In July 2019, MEP Ilhan Kyuchyuk was awarded the Order of Honour of the National Assembly of the Republic of Azerbaijan (Milli Mejlis), and in November 2019 he was awarded the Order of Honour of the Ministry of Foreign Affairs of the Republic of Azerbaijan (Centenary Medal). Kyuchyuk received the awards for his active work in the promotion and development of bilateral relations between the Republic of Azerbaijan and the Republic of Bulgaria.
In January 2020 he was awarded by the Council of Moroccans around the world for the promotion of Moroccan culture in Bulgaria and the promotion of bilateral relations between the European Union and the Kingdom of Morocco.

In September 2022, Ilhan Kyuchyuk was awarded the honorary title "Doctor Honoris Causa" by the American University in Europe-FON. The honorary title was awarded for his special contribution to the development of scientific and educational cooperation, as well as for the convergence and promotion of European values and culture in higher education.

In November 2022, Ilhan Kyuchyuk was awarded with the Flame of Freedom Award in Bucharest, Romania.

In January 2023, Ilhan Kyuchyuk receives the award "Progressive leader of the year" from Darik Radio. The award is presented to a person whom the media team considers to be an opinion leader in Bulgarian society.

In April 2023, Ilhan Kyuchyuk was awarded the honorary title "Doctor Honoris Causa" by The University of Telecommunications and Post (UTP). The honorary title is awarded for his special contribution to the development of educational cooperation and the affirmation of European values in higher education.

In November 2023, Ilhan Kyuchyuk was awarded the honorary title „Doctor Honoris Causa“ by the University of World Economy and Diplomacy in Tashkent, Uzbekistan.

In December 2023, Ilhan Kyuchyuk received the Human Rights Award for his tireless work in defence of the human rights and dignity particularly the rights of Uyghurs in Xinjiang.
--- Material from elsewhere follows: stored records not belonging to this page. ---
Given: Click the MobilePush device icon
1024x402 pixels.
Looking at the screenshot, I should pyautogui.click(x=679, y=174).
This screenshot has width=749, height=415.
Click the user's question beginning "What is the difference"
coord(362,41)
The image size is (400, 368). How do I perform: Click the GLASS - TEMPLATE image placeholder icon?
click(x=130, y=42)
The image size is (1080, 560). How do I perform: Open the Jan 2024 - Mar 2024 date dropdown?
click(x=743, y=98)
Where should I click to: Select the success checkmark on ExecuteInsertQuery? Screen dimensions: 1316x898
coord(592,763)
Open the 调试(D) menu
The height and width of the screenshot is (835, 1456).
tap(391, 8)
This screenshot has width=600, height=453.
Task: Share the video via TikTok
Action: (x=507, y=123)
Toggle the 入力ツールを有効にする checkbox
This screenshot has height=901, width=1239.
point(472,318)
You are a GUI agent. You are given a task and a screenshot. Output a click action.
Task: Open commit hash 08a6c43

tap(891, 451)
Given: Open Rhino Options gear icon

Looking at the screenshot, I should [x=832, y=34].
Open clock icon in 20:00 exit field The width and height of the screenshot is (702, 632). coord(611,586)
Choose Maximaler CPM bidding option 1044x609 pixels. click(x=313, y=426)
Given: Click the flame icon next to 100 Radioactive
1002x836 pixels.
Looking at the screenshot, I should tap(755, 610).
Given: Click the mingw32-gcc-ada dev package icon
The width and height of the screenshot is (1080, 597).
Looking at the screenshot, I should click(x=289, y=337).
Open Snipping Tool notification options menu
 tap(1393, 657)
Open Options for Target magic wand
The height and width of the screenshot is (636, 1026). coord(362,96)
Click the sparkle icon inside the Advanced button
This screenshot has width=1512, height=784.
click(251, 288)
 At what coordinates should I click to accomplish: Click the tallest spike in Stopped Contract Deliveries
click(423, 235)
In April 2024, Kyuchyuk was awarded the international Giovanni Malagodi prize in the Italian Senate. The award was established by the Luigi Einaudi Foundation in the name of former president of the Senate Giovanni Malagodi, and was awarded to the Bulgarian MEP for his dedication in spreading the principles of freedom and responsibility in continuation of Giovanni Malagodi's doctrine.